*WORK TASK*.
Produce a word-for-word copy of the line that contains "Viewport: 1497px width, 825px height." and each line after it through the end of the material, omitting pictures and all other lines.

*DATASET CONTENT*.
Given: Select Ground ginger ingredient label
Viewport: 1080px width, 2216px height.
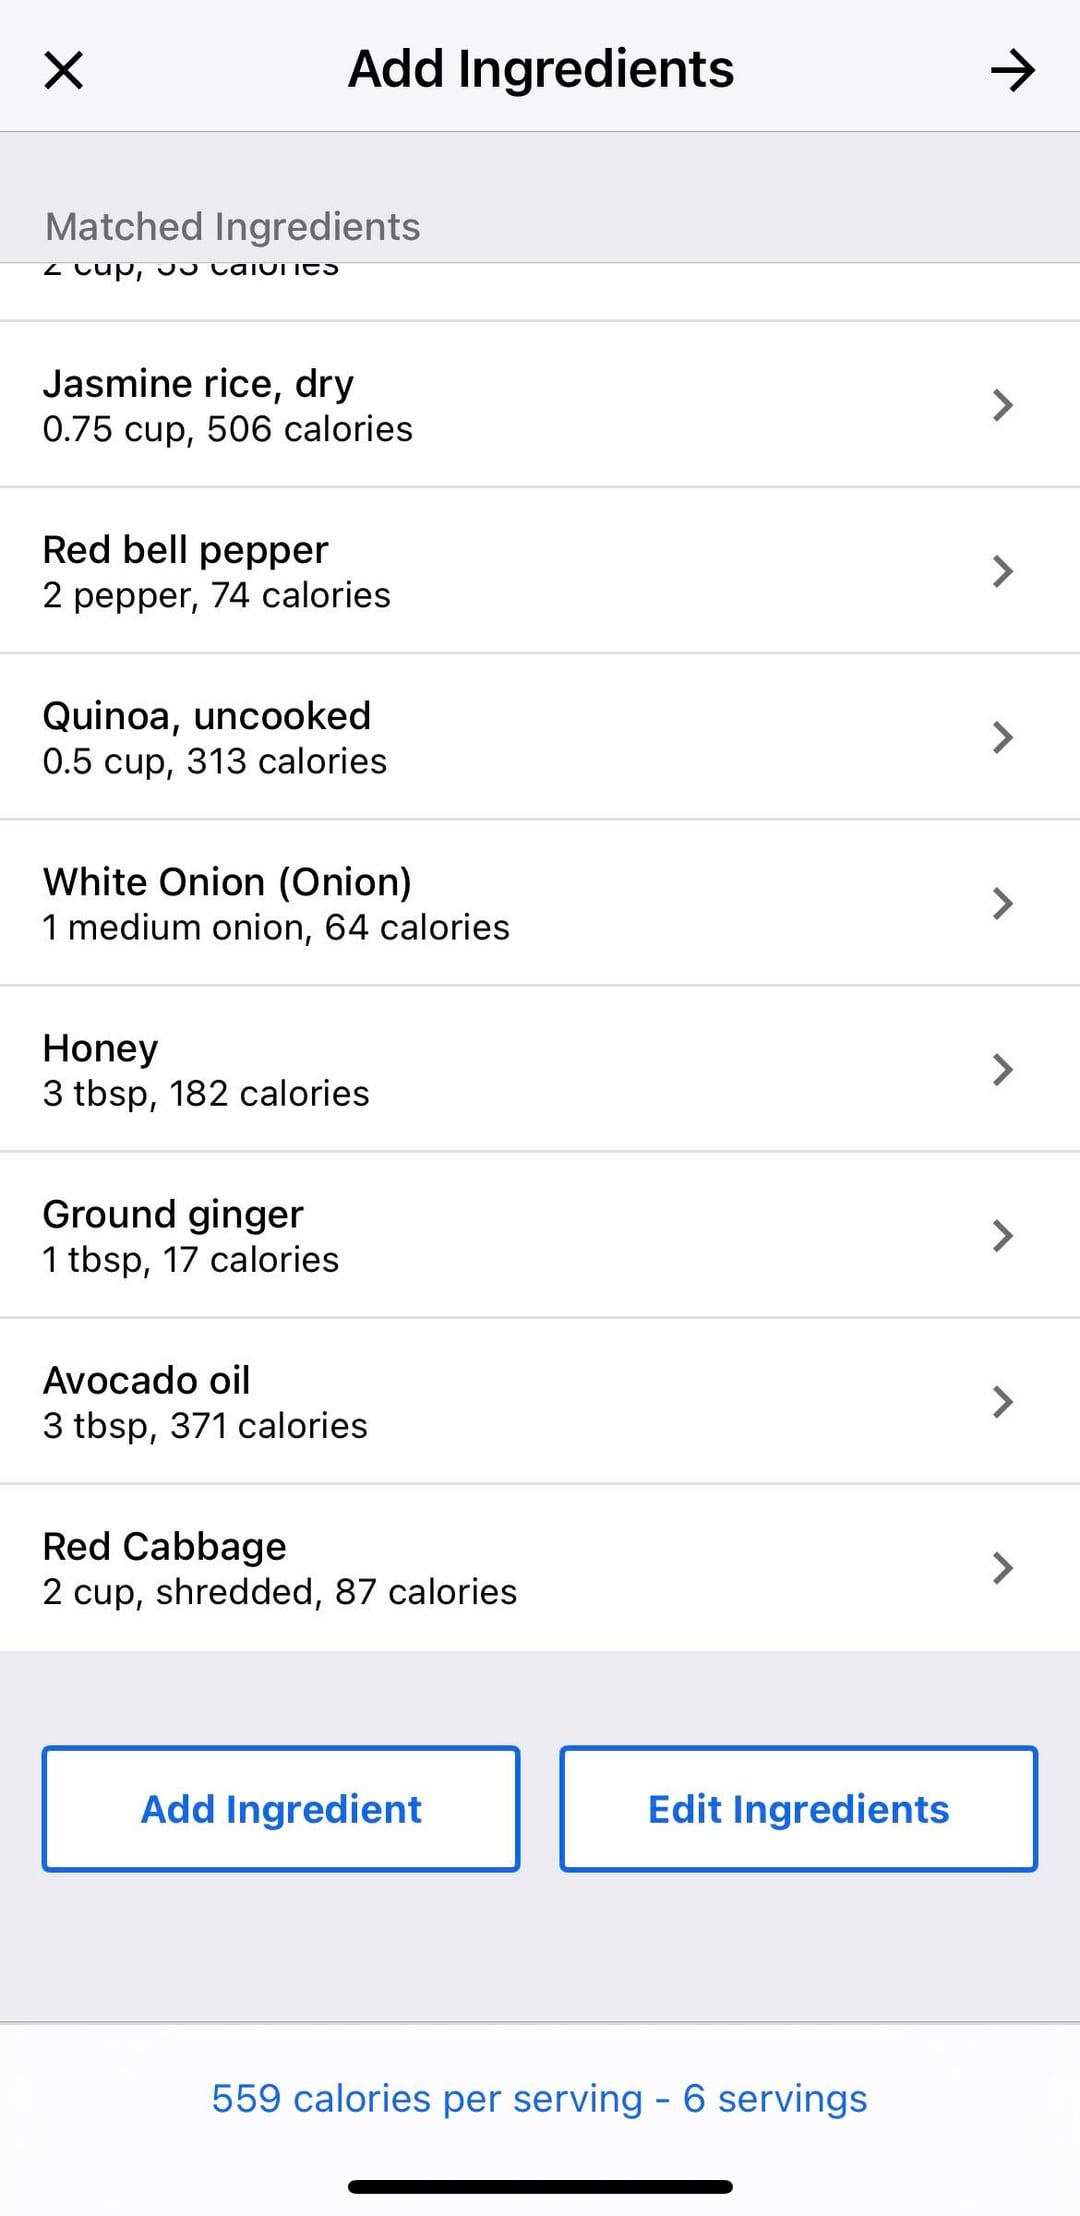Looking at the screenshot, I should [x=172, y=1214].
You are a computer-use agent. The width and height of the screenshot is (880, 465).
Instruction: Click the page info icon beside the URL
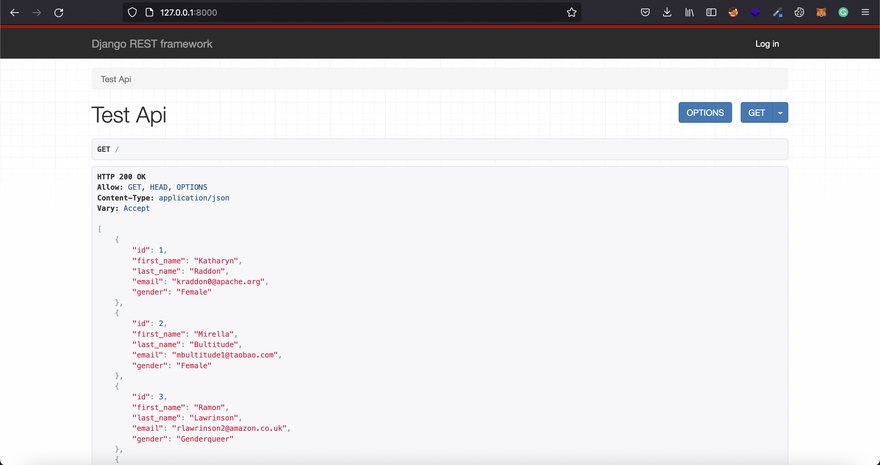[149, 12]
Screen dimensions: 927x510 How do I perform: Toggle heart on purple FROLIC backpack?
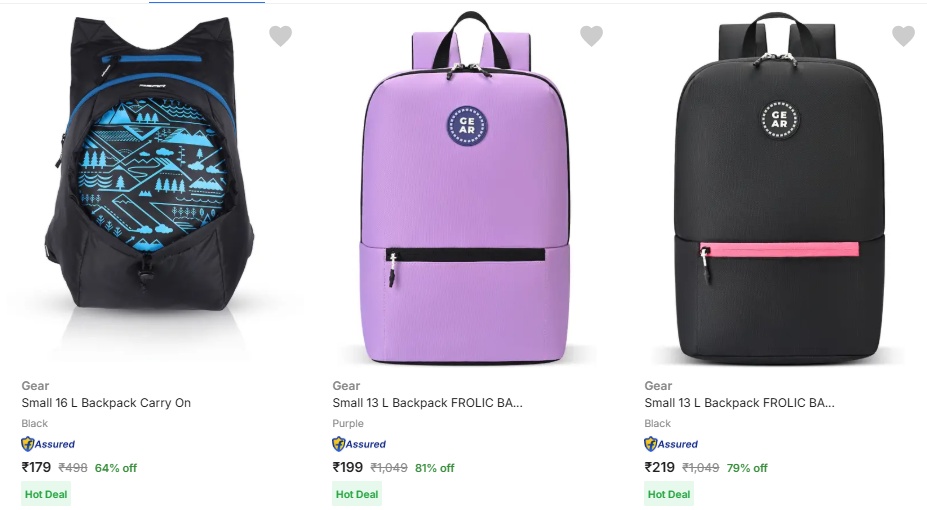pyautogui.click(x=592, y=36)
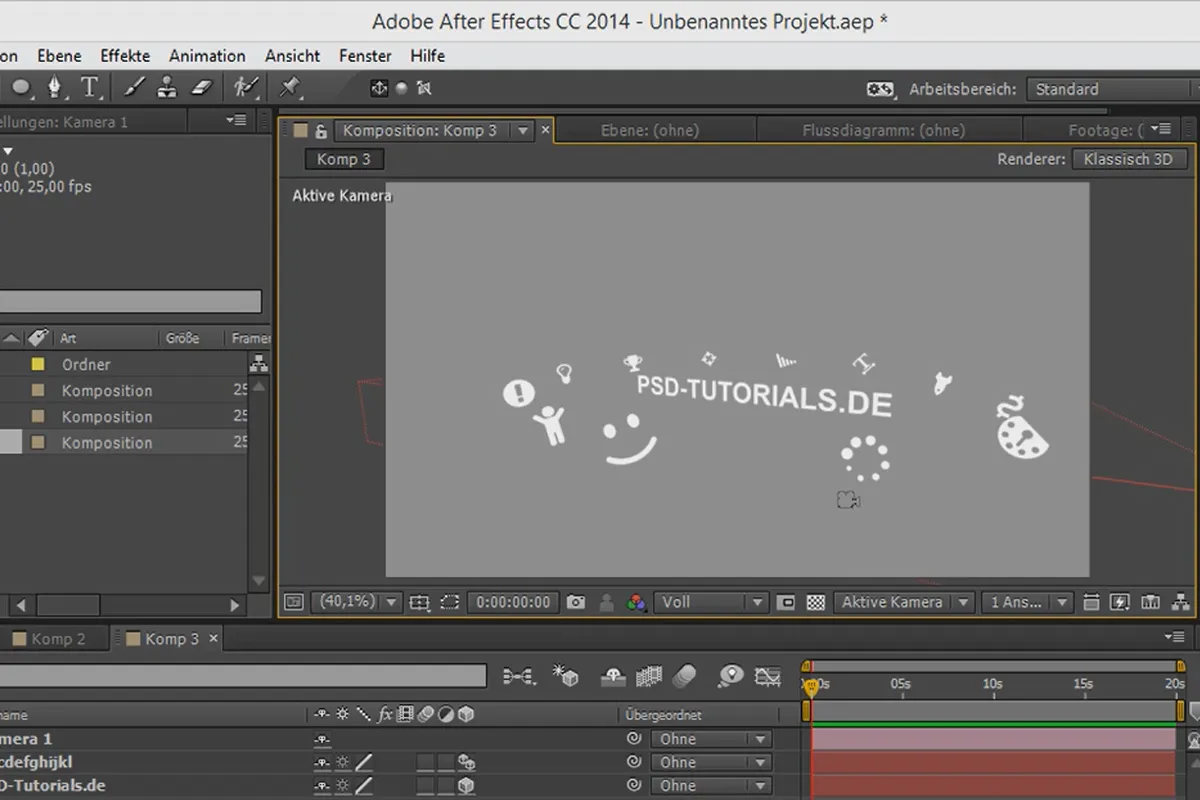Select the Eraser tool
1200x800 pixels.
[x=202, y=88]
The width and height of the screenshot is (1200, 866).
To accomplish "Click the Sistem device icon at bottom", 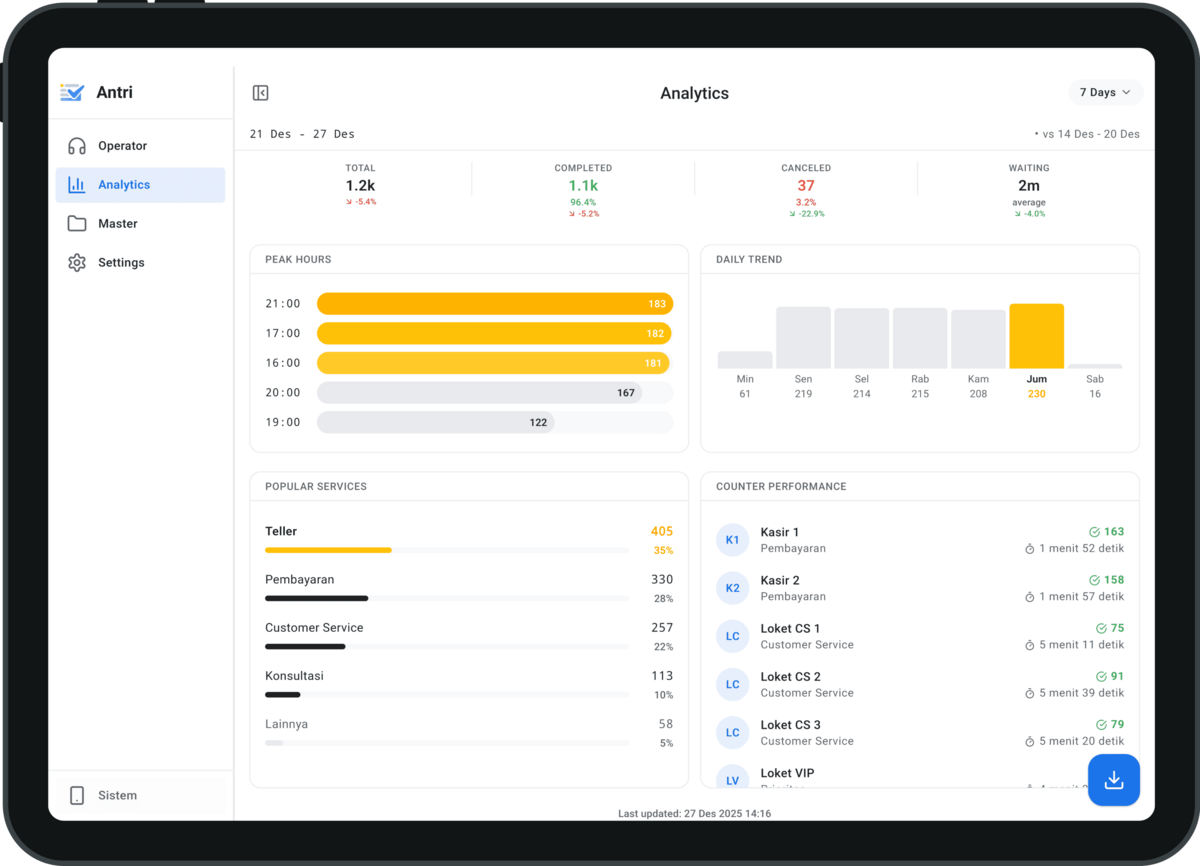I will [x=77, y=794].
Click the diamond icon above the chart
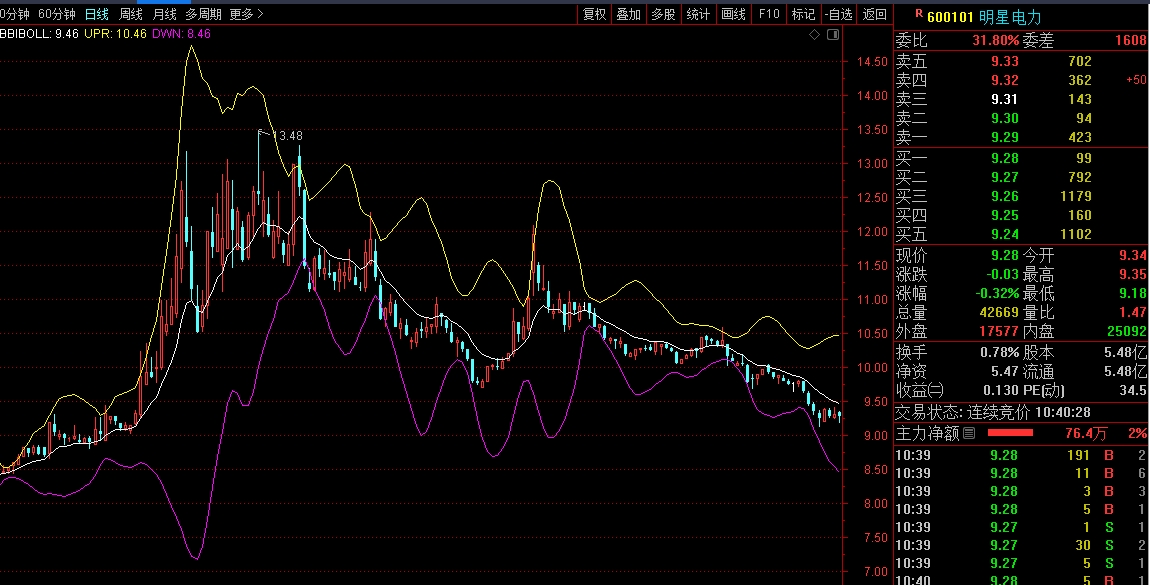This screenshot has width=1150, height=585. [x=815, y=35]
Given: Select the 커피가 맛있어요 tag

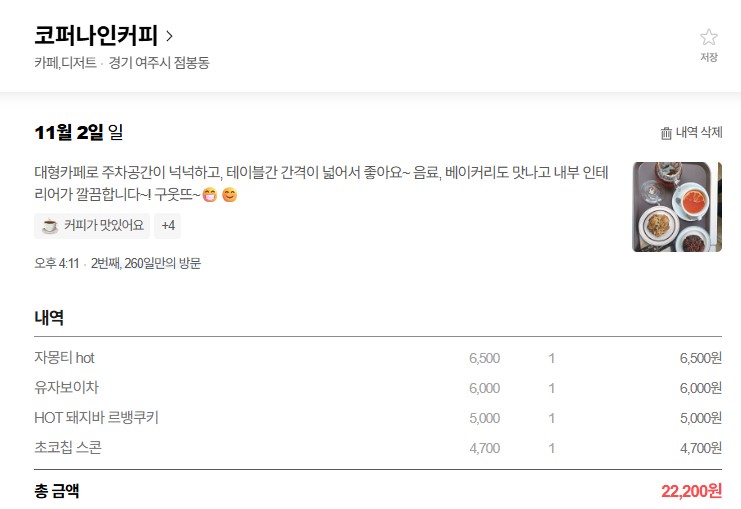Looking at the screenshot, I should 104,226.
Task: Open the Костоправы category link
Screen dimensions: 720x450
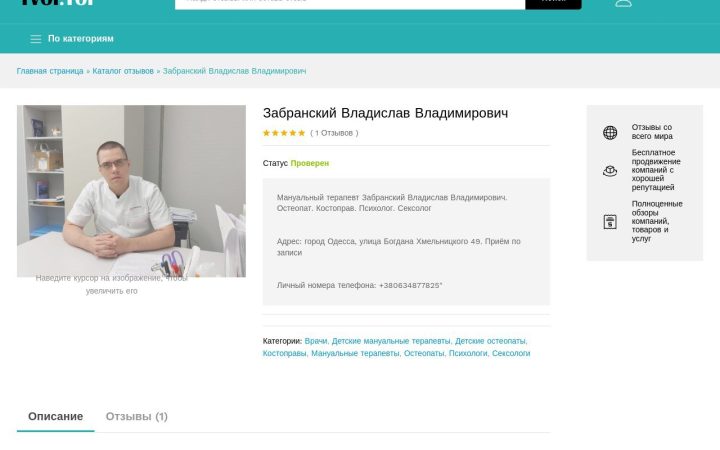Action: point(285,354)
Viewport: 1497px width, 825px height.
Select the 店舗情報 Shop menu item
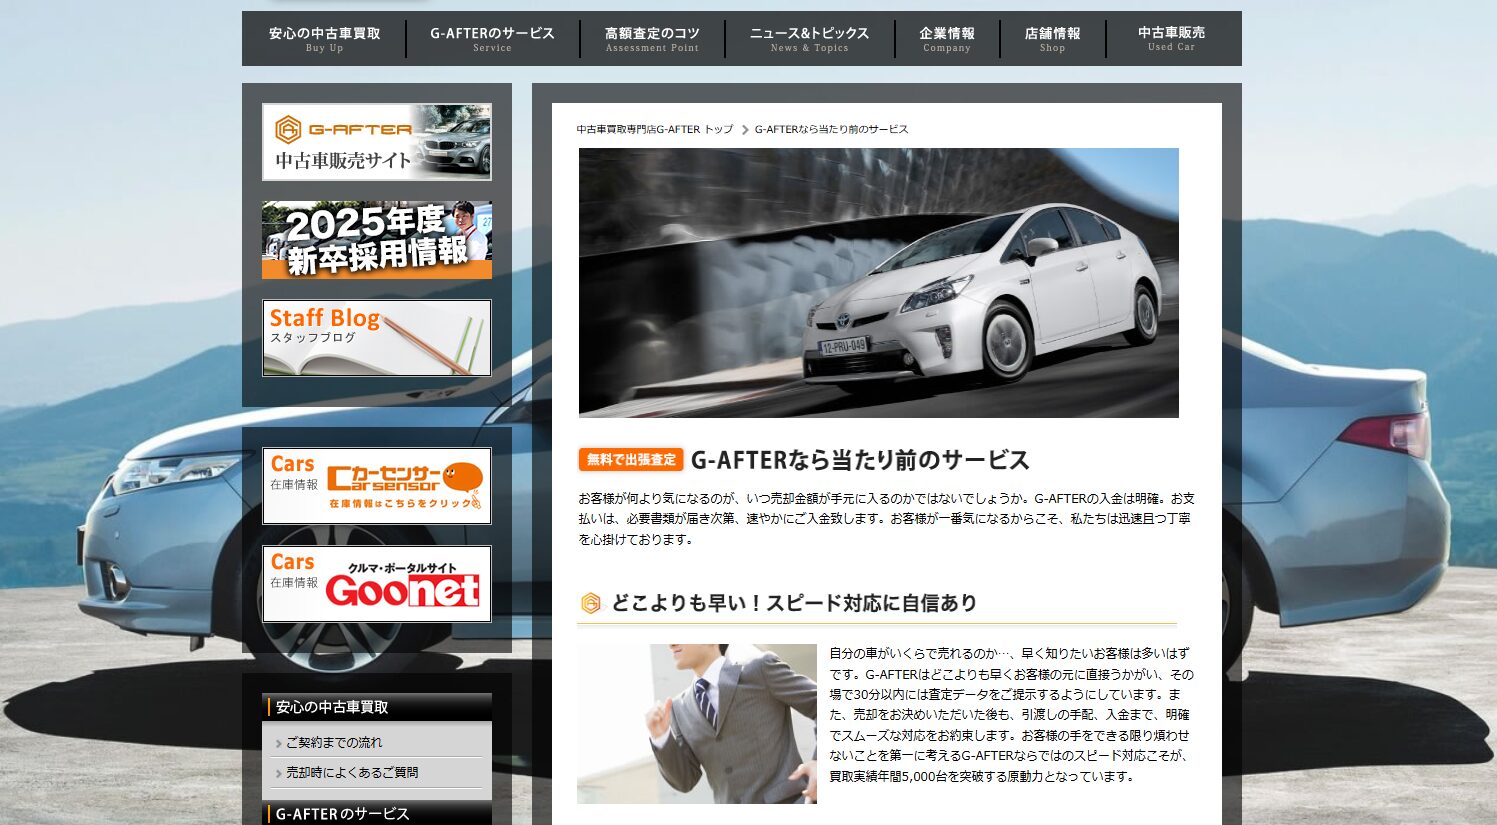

*TASK SOLUTION*.
Viewport: 1497px width, 825px height.
Select the 店舗情報 Shop menu item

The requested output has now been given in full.